Assigned task =
Please repeat the records below exactly, from the first line through the line containing "(831)688.6531 (973, 764)", and nothing more.

(Stored items)
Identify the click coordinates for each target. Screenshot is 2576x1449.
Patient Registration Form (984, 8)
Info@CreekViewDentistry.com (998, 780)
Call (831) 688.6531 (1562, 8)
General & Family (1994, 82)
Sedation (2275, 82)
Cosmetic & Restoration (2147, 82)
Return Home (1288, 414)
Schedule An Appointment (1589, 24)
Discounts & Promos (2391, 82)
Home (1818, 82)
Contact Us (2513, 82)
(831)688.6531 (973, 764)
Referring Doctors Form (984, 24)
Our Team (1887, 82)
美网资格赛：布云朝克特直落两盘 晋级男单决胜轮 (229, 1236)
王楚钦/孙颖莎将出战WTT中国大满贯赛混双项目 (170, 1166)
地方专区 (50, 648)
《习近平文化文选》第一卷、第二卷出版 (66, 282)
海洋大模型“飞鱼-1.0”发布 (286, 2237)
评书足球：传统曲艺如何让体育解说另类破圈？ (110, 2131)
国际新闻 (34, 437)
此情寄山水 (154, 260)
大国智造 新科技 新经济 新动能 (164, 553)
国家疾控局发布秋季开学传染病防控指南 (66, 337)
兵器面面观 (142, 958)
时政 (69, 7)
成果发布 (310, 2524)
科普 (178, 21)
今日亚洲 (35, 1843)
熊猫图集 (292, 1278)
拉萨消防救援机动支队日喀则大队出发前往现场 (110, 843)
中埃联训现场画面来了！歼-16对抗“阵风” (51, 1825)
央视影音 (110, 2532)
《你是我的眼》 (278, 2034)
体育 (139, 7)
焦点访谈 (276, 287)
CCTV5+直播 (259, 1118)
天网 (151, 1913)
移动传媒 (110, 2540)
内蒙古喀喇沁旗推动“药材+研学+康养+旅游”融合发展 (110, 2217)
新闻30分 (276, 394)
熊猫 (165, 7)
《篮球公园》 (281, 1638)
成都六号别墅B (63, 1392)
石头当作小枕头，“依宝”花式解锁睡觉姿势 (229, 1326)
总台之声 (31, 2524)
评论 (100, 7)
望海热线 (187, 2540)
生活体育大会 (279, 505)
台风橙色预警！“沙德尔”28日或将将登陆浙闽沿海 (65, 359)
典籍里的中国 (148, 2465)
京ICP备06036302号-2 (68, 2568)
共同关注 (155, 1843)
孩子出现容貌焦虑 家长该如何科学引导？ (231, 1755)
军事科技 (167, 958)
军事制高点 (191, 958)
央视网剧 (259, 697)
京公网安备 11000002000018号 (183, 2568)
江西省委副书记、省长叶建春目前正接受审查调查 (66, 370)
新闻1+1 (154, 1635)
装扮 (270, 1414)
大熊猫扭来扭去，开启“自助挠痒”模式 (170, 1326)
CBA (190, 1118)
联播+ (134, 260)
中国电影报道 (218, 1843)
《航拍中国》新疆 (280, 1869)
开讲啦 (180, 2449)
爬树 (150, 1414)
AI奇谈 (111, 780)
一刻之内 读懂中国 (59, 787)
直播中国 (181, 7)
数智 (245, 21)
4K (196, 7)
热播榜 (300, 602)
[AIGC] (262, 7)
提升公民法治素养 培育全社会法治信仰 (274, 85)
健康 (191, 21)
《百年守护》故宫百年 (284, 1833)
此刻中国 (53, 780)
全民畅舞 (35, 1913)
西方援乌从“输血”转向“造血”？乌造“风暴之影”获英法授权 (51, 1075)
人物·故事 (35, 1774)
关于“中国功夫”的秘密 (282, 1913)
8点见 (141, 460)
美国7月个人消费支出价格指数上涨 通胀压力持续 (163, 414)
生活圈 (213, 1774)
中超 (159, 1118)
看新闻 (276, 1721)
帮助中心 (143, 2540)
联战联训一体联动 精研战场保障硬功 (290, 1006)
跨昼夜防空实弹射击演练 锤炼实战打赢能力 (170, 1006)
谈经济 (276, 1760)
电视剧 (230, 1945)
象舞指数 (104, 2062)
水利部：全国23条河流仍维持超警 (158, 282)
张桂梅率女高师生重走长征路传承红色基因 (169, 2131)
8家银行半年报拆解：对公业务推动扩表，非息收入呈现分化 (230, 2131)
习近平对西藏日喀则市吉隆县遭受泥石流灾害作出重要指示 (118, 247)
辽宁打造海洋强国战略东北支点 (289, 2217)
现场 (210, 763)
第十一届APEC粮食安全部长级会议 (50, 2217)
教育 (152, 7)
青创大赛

Problem solution =
Identify the click coordinates for each target. Screenshot is 2576x1449.
Patient Registration Form (984, 8)
Info@CreekViewDentistry.com (998, 780)
Call (831) 688.6531 (1562, 8)
General & Family (1994, 82)
Sedation (2275, 82)
Cosmetic & Restoration (2147, 82)
Return Home (1288, 414)
Schedule An Appointment (1589, 24)
Discounts & Promos (2391, 82)
Home (1818, 82)
Contact Us (2513, 82)
(831)688.6531 (973, 764)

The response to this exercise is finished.